An airbag deployment system (1) comprising an airbag inflator (3) operable to inflate the airbag at a variable rate dependant upon a signal from an airbag actuator (5), a sensing system (7) arranged to detect the presence of an object in a predetermined area relative to the vehicle and to detect the velocity and direction of movement of the object relative to the vehicle, and feeds this information to a collision prediction unit (9) which calculates the impact velocity of the impending collision, and feeds a signal to the airbag actuator (5) to indicate the rate of inflation required for the optimum protection to be provided by the airbag.

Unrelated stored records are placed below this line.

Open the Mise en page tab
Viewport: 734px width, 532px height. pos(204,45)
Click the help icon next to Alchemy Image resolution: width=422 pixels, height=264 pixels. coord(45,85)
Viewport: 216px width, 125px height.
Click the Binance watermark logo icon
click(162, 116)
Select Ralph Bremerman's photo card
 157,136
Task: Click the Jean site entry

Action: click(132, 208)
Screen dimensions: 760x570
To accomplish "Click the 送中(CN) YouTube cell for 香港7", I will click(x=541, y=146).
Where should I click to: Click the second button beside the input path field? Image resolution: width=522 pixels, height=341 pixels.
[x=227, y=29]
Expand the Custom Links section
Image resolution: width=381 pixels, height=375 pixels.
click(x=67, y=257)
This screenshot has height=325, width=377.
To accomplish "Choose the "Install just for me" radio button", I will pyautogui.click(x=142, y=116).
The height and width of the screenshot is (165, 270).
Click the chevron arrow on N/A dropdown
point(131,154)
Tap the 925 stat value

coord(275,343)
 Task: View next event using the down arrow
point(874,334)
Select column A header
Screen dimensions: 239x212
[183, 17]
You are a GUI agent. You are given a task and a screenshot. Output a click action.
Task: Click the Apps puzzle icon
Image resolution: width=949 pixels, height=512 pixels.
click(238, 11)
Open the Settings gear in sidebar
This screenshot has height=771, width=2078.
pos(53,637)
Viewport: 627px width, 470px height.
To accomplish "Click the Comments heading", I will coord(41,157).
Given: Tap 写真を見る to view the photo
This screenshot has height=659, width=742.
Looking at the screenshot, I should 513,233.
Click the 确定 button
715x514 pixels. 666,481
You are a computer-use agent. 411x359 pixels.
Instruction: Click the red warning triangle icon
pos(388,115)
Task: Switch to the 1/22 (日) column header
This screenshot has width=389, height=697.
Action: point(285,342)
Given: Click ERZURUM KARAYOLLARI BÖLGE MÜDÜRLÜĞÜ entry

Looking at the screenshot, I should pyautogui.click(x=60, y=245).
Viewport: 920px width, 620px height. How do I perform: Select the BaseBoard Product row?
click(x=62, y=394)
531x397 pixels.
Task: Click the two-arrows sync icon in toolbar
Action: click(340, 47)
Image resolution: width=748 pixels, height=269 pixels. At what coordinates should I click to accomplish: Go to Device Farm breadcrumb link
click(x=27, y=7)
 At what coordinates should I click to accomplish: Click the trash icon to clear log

Typically the sensing system (7) is a radar sensing system.

Description

VEHICLE AIRBAG INFLATION CONTROL METHOD
Field of the Invention
The invention relates to an improved vehicle airbag deployment and inflation system.
Airbags are recognised as a major breakthrough in the protection of vehicle occupants in the event of collision. Driver and passenger airbags are commonly used to protect the occupants of the front seat of a vehicle and further airbag applications are being proposed and introduced including side airbags and airbags for rear passengers.
Traditionally an airbag is actuated to operate on an impact being sensed. Mounted within a vehicle are impact sensors which sense when a collision has occurred to trigger deployment of the airbag. Sensors are now being developed which detect the position of an occupant and identify the nature of the seat's occupant to allow the airbag actuator to be disabled in certain circumstances . These systems all depend upon the impact sensor within a vehicle operating after a collision has occurred to actuate the airbag.
Many airbags have been developed which have a variable rate of inflation depending upon the severity of impact, or the size and position of the occupant. In many cases the impact sensor detects the velocity of impact after a collision has occurred.
A number of radar systems have been proposed for installation in motor vehicles for detecting objects around a vehicle. Transmitters and receivers are mounted upon the vehicle to detect the presence or approach of objects in a particular direction to be used to help to warn an occupant of a potential collision. Typically, such systems have been developed for collision warning and parking aids. Summary of the Invention
According to the invention there is provided an airbag deployment system comprising an airbag inflator operable to inflate the airbag at a variable rate dependant upon a signal from an airbag actuator, a sensing system arranged to detect the presence of an object in a pre-determined area relative to the vehicle and to detect the velocity and direction of movement of the object relative to the vehicle, and feeds this information to a collision prediction unit which calculates the impact velocity of the impending collision, and feeds a signal to the airbag actuator to indicate the rate of inflation required for the optimum protection to be provided by the airbag.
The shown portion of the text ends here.